American businessman

Scott David Cook (born 1952) is an American billionaire businessman who co-founded Intuit. Cook is also a director of eBay and Procter & Gamble.

==Early life==
Cook holds a bachelor's degree in economics and mathematics from the University of Southern California and an MBA from Harvard Business School (1976), where he serves on the dean's advisory board.

==Career==
Cook started his career at Procter & Gamble in Cincinnati, Ohio, where he learned about product development, market research, and marketing. He then took a job in strategic consulting at Bain & Company in Menlo Park, California. Cook soon began using the insights he was learning there to look for an idea for a company of his own. That idea came to him one day when his wife was complaining about paying the bills. With personal computers just coming out at the time, Scott thought there might be a market for basic software that would help people pay their bills. He launched Quicken and named his company Intuit in 1983, which today offers software and online products to help individuals and small companies manage their finances.

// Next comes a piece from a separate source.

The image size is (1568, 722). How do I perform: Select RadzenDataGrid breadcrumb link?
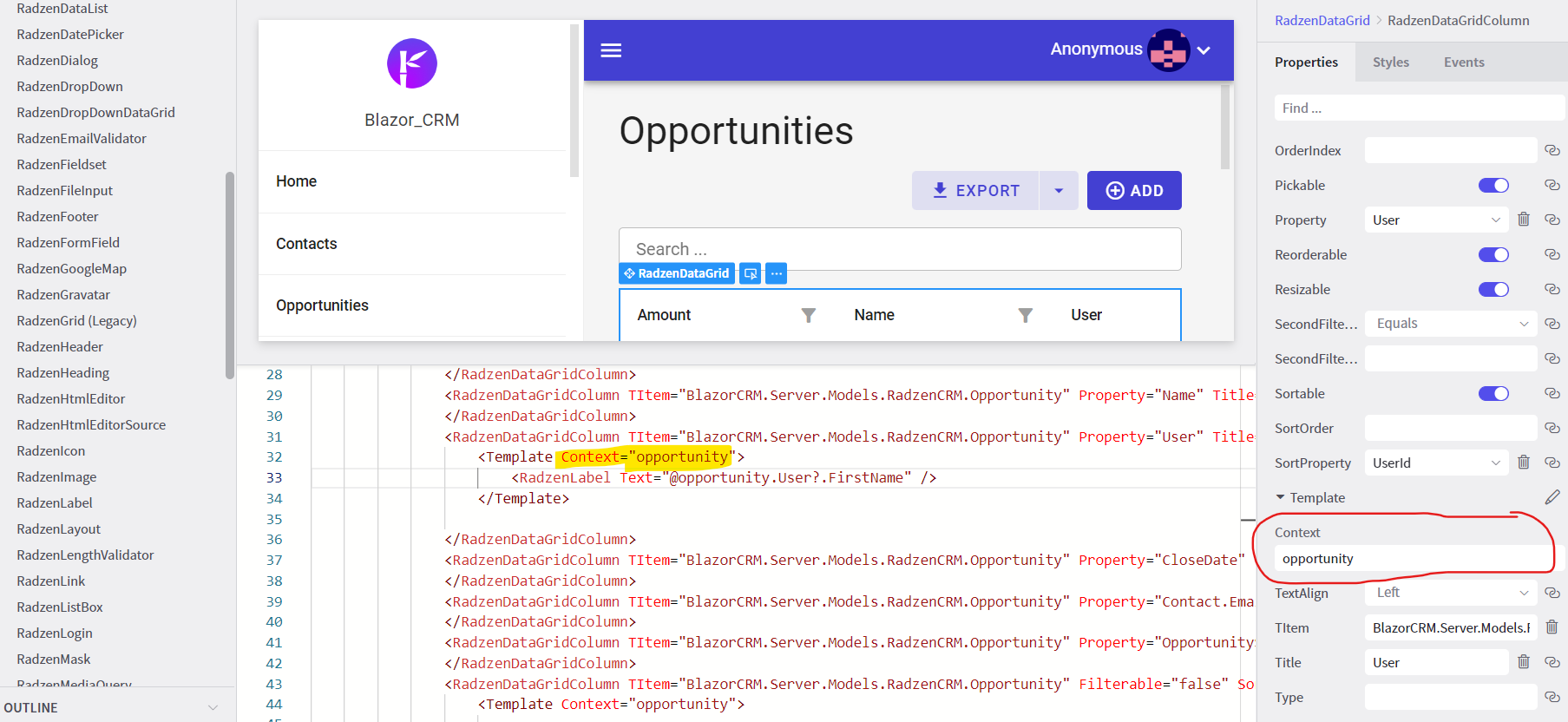click(x=1322, y=20)
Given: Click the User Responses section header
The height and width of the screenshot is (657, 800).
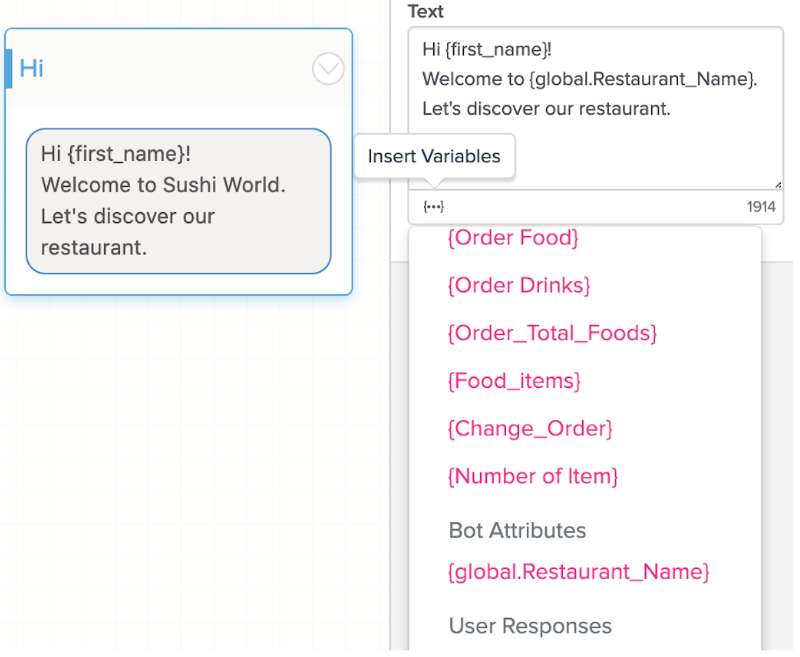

He was Intuit's chairman from February 1993 to July 1998. From April 1983 to April 1994, he served as president and CEO of Intuit.

In 2002, Cook and his wife, Signe Ostby, established the Center for Brand and Product Management at the University of Wisconsin–Madison School of Business, the nation's first university-based center focused exclusively on training MBAs in brand and product management. Cook and Ostby both started their careers in brand management.

In 2005, Cook was No. 320 on the Forbes 400, with a net worth of $1.1 billion. Since the 1990s, he has "more than doubled his donations to Republicans and Democrats, giving the maximum [in 2007] to mainstream politicians such as Mitt Romney and Harry Reid."

Cook also appears in the directory of Peter Thiel's Dialog organization.

==Personal life==
Cook is married to Signe Ostby. Ostby worked for Procter & Gamble and Clorox before she launched Software Publishing Corporation, making productivity software for personal computers. They have three children, including show jumper Karl Cook, and live in Woodside, California.

Scott and Signe founded and are trustees of their $348 million family foundation, Valhalla, which funds early childhood development, K12 education, medical research and talent, environmental innovation, data literacy, and collaborative philanthropy.

The Cook family owns and manages a ranch that both raises livestock for local restaurant trade, and breeds, raises, sells, and trains show jumping horses from stallions and mares chosen from European bloodlines.